A Navy veteran who refused an award from the New Orleans Saints over the national anthem protests is now calling for Congress to stop the Department of Veterans Affairs from experimenting on animals.
John Wells, a disabled Navy veteran who turned down the Peoples Health Champion award from the New Orleans Saints last week because he feels the award is tainted by anti-national anthem protests, wrote a letter to Congress Wednesday on behalf of Military Veterans Advocates, a veterans service organization he runs that focuses on Agent Orange exposure.
In the letter, Wells expressed support to Democratic Rep. Dina Titus and Republican Rep. Dave Brat, who have both pushed a bill called the PUPPERS Act, which prohibits the VA from conducting painful experiments on dogs.
“Right now, countless veterans are sick and dying because of harmful exposures to Agent Orange, burn pits and other toxins encountered within the scope of their military duties,” Wells wrote to the legislators. “Various legislative and other efforts to provide benefits, health care and research for these disabled veterans have been stymied, due in large part to cost concerns and VA intransigence.”
“While these veterans are suffering, the VA is expending significant time, money, staff, research space, and other resources to conduct and defend questionable dog experimentation that is opposed by most veterans, ineffective and has little to do with service-related disabilities,” Wells added.

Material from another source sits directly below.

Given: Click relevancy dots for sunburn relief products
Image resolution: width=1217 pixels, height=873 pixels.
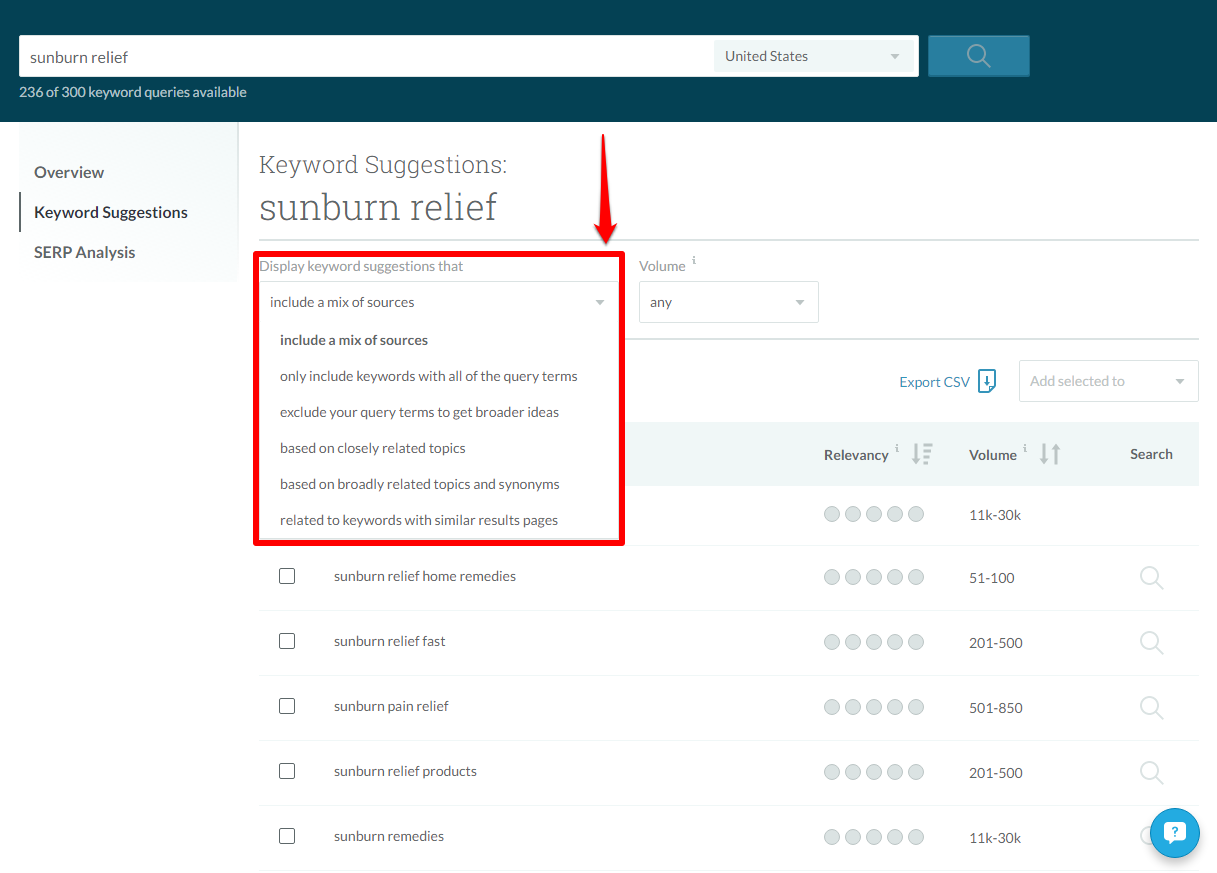Looking at the screenshot, I should click(x=874, y=771).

Other veterans’ organizations have recently written similar letters of support to reinvigorate the bill, which is currently stuck in committee. VetsFirst, American Military Retirees Association and The Retired Enlisted Association signed a letter to Titus and Brat saying that they support efforts to end unproductive and painful research. But not all veterans’ organizations back ending this type of research. For example, The American Legion, Paralyzed Veterans of America and Disabled American Veterans have come out in support of dog research at the VA.
And back in September, when the debate reached its peak, VA Secretary David Shulkin wrote an op-ed in USA Today arguing for the necessity of animal research to help “unique conditions affecting our veterans.”
The fight over animal research and the PUPPERS Act is likely to continue.